FC2ブログ
山本五十六のメッセージ
Date-2011-12-24(Sat)

昨日、鯖江市で「山本五十六」の映画を観た。船に関する映画は子供のように観たくなる。映画の主題は、当時の日本の状況下で、日独伊三国軍事同盟や日米開戦に最後まで反対していた山本のメッセージを現代に伝えようとするものだ。

国の来年度予算案約90兆円が決まる。税収が42兆円、国債発行44兆円。どう考えても将来の不安は尽きない。政権政党である民主党の批判も高まっている。「コンクリートから人へ」のわかりやすい標語も色あせてきた。

原子力政策も議論は多いが、長期展望があまりにも不透明になっている。それが現在の敦賀の閉塞感と不透明さでもある。

民主党、自民党とも、政局ばかりが目立ち、ダブル選で圧勝した橋下徹市長への各党の態度だ。支持を鮮明にしていたみんなの党はいざしらず、大阪都構想への協力を求める橋下氏に対し、与野党幹部の誰もが下にも置かぬもてなしぶりだった。

対立候補を支援した民主、自民両党は都構想に反対ではなかったか。それが手のひらを返すように理解と協力の意向を示すとは。違和感をぬぐえない。共通するのは維新の会の国政進出への警戒感だ。次期衆院選で敵に回したくないということだろう。民主党の小沢一郎元代表や国民新党の亀井静香代表のように政界再編を視野にあわよくば取り込みたいとの思惑も透ける。

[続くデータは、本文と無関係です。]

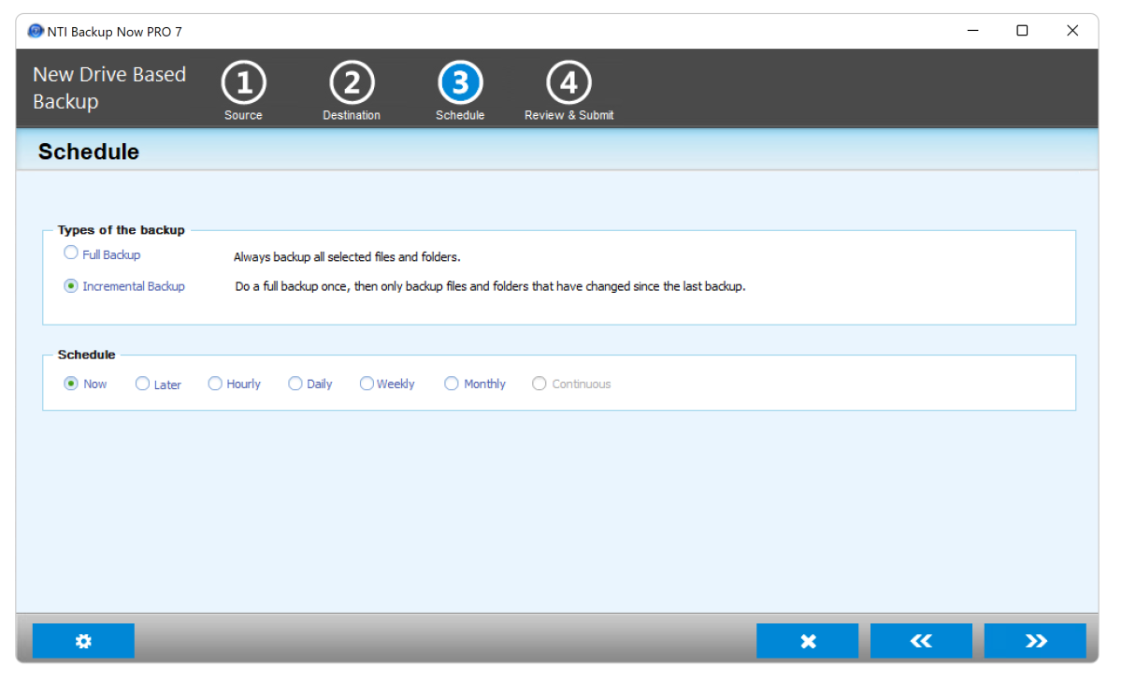Select the Weekly schedule option
Viewport: 1122px width, 682px height.
(x=367, y=384)
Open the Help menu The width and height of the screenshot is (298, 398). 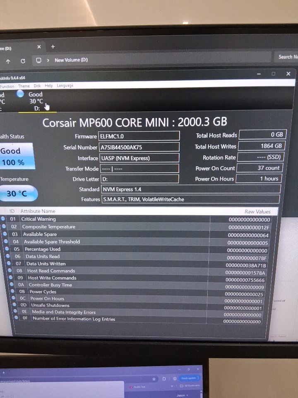coord(49,86)
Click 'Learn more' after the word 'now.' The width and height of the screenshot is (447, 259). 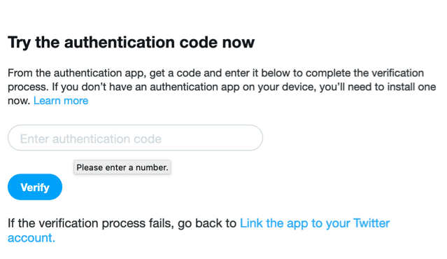pos(61,101)
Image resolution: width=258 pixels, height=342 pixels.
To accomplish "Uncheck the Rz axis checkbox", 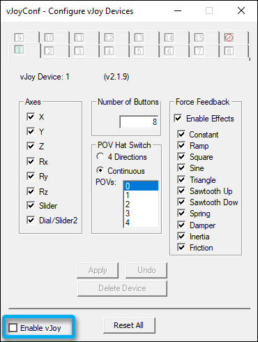I will pos(31,191).
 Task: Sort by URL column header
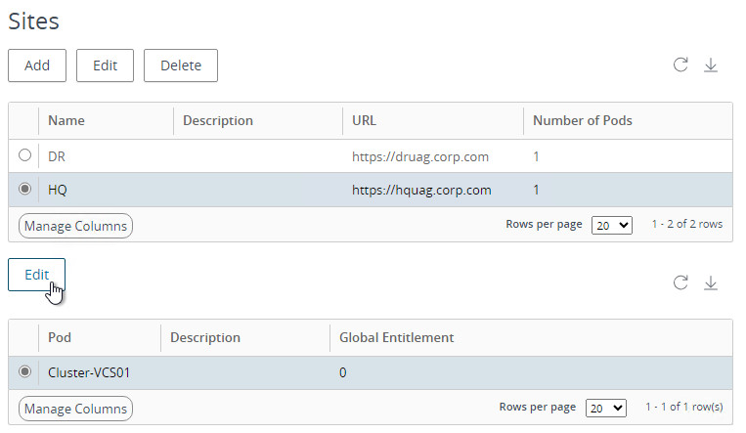(364, 120)
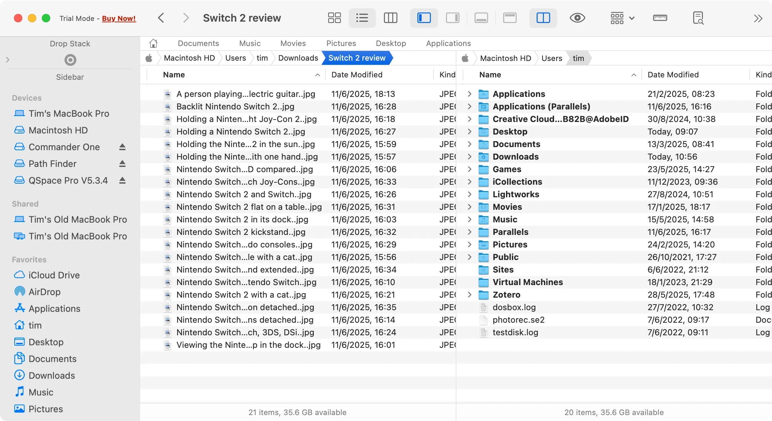
Task: Eject the Path Finder volume
Action: coord(122,164)
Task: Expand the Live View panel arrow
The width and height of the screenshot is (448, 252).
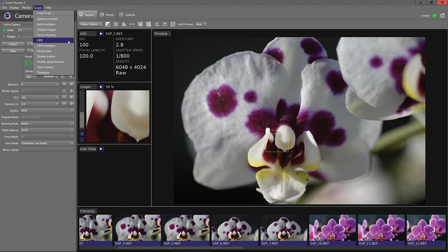Action: (101, 149)
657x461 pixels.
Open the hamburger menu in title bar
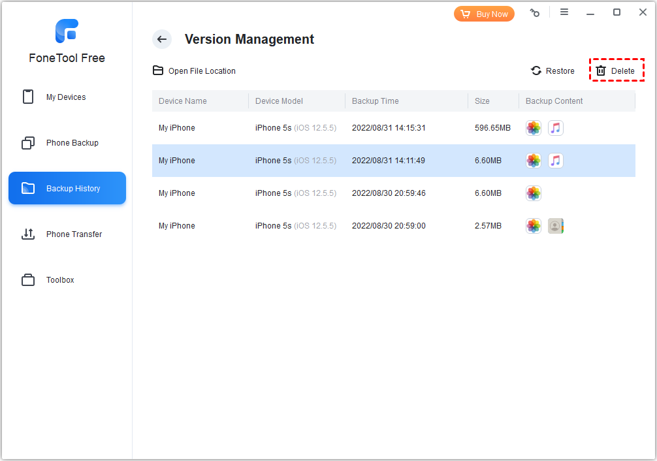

私も民主党員だが、予算案を巡る政権と党との駆け引き、決断が長引き、実行力に欠ける民主党政権に危うさを感じている。解散・総選挙しか頭にないようにみえる自民党。橋下人気は二大政党のふがいなさの裏返しでもある。そこへすり寄るようでは政党の存在意義さえ問われかねない。

地域から統治機構、国を変える-という橋下氏の主張に共感したとしても「数を頼み」に民意を一身に背負っているかのように改革に向う勢いが、庶民人気となる。閉塞感打破の勢いとなる。

いずれにしても、敦賀市のもんじゅの研究継続、敦賀3、4号の建設は、長期的に国を支える政策でもある。じっくりと辛抱強い覚悟と気概がないとできない一大事業だ。これらをもとに、敦賀市の第6次総合計画がある。敦賀駅西周辺整備や看護大学化もこの延長線上にある。

国の原子力政策の不透明さに加え、橋下市長が掲げる脱原発など、敦賀市を取り巻く環境の厳しさと混迷は、長期的に続くと受け止めてよい。

日米開戦の真珠湾の大成功に浮かれ、その後の敗北と死者300万人を超える結末を考えると、大局を見る目がいかに大事か、今の日本とも共通する。その中の敦賀の市民生活を第一に考えるならば、我慢と辛抱が大事だとあらためて想う。